I would diligently record my findings (‘after being hit twice with a sledgehammer, Kanye West actually said something that made sense’) and of course use a control group of non-hip-hop artists, such as politicians (‘Donald Trump has taken 6,713 consecutive blows to the head without any observable change to behaviour, intelligence or drivel output’). I should probably start writing my Nobel acceptance speech now.
Not that I’m surprised to find myself on the verge of a Nobel Prize, as my interest in science began at a very young age when my grandparents gave me a simple microscope4. Even then I was able to determine that when mud was placed under a microscope, a scientific process took place whereby the microscope was transformed, in a matter of seconds, from the scientific instrument into a paperweight.
My brother and I also discovered what we call the ‘Budden Effect‘, a physical force that creates a powerful attraction between any ball used to play a sport, and windows.
Our experiments show the force grows greater with both the hardness of the ball involved and the value of the window – so if you walked past Westminster abbey holding a bowling ball, it would fly from your hand and create a depressing situation in which you attempt to convince the constabulary that you did not fling the bowling ball with your fingerprints on it through the Queen’s window.5
Countless experiments confirmed this force, such as the time we (my brother and I, not me and you) were kicking a footy to each other in the back yard, and one of his kicks hit a branch that began rolling towards the house.
Odd fact that will become important later in the story: there is only one window at ground level at my parent’s place, smaller than half a square metre in size.
Rugby league balls are designed to bounce oddly (I suspect in order to annoy fullbacks, who deserve it) and never bounce in a straight line, unless there is a window nearby and the ‘Budden Effect’ becomes a factor.
Thus, the ball my brother kicked bounced in the straightest line ever traversed by a prolate spheroid, and – here is where the window fact becomes important – completely missed 30-odd metres of brick wall and slammed directly into the middle of the half a metre long window, destroying it.
At this point another of our discoveries kicked in, ‘Budden’s Bad Timing Conjecture,’ which states if a kid smashes something, the time which elapses between the smashing and their parents arriving home is inversely proportional to the value of the thing smashed.

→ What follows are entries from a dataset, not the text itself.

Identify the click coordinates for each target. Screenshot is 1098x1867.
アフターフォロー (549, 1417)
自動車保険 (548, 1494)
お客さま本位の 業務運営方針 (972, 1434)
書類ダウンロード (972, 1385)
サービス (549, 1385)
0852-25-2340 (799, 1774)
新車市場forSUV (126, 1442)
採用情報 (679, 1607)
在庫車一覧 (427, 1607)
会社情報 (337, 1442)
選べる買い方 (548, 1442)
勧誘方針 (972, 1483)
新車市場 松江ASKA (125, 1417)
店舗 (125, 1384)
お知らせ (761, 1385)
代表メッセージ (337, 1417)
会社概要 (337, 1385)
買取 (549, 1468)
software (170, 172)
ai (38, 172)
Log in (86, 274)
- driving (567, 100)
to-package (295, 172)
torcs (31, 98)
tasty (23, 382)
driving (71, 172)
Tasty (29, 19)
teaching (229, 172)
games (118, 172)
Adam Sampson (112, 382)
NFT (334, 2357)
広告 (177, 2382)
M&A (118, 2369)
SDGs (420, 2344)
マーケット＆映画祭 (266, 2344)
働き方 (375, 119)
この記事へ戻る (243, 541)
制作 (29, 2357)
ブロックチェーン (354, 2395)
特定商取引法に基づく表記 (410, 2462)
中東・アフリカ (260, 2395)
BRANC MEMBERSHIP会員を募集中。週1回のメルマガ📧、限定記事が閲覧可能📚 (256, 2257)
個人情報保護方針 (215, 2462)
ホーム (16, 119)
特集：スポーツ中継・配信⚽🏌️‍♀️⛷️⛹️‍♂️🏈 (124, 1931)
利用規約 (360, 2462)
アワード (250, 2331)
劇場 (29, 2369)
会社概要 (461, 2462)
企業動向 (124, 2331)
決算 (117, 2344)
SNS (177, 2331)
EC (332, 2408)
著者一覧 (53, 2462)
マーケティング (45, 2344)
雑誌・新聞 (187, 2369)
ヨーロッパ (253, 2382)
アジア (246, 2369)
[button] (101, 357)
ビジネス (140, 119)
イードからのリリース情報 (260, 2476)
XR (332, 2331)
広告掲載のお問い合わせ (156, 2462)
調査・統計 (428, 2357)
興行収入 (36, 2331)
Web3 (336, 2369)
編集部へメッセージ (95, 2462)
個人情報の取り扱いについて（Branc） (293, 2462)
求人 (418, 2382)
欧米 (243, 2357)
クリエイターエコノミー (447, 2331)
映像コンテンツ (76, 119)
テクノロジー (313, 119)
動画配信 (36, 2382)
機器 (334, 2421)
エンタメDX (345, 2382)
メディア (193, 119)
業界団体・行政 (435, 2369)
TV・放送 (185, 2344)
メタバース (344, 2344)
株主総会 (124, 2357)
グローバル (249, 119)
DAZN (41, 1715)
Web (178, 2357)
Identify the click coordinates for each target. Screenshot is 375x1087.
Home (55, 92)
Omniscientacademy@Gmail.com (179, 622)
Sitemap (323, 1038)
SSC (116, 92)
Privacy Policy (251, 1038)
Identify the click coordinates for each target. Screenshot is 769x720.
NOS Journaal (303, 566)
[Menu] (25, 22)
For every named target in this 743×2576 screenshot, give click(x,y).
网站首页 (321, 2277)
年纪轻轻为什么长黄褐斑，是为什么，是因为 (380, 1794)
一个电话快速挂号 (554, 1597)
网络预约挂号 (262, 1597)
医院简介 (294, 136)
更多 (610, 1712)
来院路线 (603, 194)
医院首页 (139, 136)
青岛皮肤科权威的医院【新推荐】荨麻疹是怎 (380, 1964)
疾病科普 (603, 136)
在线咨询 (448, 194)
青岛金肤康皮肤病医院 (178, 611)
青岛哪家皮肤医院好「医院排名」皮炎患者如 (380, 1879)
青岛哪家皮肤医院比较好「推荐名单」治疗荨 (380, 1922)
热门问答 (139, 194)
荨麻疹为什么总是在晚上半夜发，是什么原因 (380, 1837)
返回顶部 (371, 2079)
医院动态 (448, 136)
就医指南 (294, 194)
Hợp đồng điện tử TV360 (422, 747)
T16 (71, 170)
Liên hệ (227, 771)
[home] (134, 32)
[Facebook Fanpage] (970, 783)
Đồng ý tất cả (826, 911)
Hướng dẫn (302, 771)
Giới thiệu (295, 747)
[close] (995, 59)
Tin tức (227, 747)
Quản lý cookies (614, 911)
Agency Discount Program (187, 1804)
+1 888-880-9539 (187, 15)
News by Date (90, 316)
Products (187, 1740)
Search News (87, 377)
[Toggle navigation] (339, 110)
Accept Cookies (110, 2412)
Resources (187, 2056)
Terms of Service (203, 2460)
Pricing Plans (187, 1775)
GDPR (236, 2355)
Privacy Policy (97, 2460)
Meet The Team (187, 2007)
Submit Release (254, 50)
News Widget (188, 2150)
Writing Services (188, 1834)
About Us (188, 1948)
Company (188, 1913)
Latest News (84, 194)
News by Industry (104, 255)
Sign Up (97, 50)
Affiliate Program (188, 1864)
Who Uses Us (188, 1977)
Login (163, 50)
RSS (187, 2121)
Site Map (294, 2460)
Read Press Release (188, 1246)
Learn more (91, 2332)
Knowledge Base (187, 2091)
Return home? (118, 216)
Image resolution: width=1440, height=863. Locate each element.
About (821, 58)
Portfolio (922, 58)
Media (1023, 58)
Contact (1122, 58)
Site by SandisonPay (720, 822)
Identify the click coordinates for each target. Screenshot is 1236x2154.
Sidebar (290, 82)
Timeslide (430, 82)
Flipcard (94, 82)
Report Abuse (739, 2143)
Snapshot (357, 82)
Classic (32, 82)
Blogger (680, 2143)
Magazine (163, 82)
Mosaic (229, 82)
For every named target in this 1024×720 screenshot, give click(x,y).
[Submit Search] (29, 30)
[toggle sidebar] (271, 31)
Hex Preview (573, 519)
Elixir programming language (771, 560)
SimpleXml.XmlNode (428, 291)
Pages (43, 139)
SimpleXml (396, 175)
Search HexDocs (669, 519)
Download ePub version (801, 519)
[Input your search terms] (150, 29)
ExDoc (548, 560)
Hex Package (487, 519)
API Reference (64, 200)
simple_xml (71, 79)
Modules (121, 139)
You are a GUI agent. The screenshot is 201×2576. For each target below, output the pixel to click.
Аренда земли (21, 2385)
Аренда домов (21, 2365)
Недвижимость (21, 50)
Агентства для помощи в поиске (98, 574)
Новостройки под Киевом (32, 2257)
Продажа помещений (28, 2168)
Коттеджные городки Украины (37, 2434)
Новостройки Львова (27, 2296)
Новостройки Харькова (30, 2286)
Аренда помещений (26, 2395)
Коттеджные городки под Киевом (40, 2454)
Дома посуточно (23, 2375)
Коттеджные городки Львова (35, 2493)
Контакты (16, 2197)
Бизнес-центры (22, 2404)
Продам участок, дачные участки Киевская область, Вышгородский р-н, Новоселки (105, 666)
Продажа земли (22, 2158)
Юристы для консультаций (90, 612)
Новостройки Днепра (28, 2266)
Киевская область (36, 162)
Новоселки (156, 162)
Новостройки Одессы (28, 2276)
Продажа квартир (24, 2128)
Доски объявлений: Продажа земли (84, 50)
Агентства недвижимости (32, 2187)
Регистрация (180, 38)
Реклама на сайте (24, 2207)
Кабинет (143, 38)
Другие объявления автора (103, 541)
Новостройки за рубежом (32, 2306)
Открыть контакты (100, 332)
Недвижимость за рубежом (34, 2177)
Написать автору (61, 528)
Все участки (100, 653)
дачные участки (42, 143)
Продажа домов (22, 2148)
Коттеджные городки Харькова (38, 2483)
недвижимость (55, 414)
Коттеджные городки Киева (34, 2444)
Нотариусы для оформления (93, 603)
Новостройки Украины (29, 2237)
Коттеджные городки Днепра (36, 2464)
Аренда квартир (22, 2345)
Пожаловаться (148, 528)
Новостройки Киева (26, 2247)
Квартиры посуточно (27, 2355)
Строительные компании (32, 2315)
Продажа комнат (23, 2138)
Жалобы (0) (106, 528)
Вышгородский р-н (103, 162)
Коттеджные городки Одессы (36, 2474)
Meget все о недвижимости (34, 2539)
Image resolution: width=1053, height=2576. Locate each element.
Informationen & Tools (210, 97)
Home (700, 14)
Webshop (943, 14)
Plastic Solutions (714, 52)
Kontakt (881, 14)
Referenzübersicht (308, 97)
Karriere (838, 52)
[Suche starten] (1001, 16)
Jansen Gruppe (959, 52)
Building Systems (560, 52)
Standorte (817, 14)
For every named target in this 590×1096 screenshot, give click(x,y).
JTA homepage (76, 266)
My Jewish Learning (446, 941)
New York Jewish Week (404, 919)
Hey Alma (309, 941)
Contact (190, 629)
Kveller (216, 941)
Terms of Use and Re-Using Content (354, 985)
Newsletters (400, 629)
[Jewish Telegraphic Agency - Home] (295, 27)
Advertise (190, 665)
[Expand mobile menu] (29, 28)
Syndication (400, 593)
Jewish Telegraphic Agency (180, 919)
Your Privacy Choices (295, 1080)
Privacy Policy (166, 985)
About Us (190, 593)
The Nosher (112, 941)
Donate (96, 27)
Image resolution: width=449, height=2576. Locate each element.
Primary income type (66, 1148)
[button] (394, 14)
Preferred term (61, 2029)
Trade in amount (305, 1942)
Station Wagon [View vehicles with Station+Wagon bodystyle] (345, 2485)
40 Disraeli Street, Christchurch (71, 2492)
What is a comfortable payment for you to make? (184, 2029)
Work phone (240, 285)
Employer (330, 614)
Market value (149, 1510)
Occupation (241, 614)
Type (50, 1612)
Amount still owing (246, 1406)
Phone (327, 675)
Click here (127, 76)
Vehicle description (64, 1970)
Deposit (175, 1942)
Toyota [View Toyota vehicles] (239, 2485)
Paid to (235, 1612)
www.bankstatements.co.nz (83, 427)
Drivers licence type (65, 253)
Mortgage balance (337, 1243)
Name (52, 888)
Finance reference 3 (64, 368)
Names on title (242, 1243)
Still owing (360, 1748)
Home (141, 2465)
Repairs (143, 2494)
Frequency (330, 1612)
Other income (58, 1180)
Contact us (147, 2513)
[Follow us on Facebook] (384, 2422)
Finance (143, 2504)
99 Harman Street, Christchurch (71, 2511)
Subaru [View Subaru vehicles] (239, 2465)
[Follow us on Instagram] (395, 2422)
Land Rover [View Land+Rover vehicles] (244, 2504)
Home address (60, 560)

Or in laymen’s terms, Mum and Dad pulled into the driveway before all the shards of glass had fallen to the ground…
…so my brother and I decided to go for a run.
The Budden Effect has been confirmed many times over the years, whilst playing soccer, cricket, hockey and all manner of other sports, and involving all manner of windows.
Clearly, it represents much more useful science than the ‘attractive people are attractive’ study I referenced at the start of the column, so the Nobel is pretty much in the bag.
If there any window-owners out there who were unwitting participants in our early experiments reading this, and thinking they might be able to garnishee the cash that comes with the award, they are referred to the statute of limitations.
Also, if my Mum is reading this, I point out that it was my brother who kicked the ball, not me.
1 And sometimes IQ
3 I realise it is a stretch to call purveyors of hip-hop ’artists’, but whatever the collective noun for a bunch of rappers is, I am sure it involves words that cannot be used in a family publication such as Proctor.
4 Also, Bob Dylan has one, so how hard can it be? (A Nobel prize, I mean; not a microscope)
5 So I wouldn’t do it if I were you.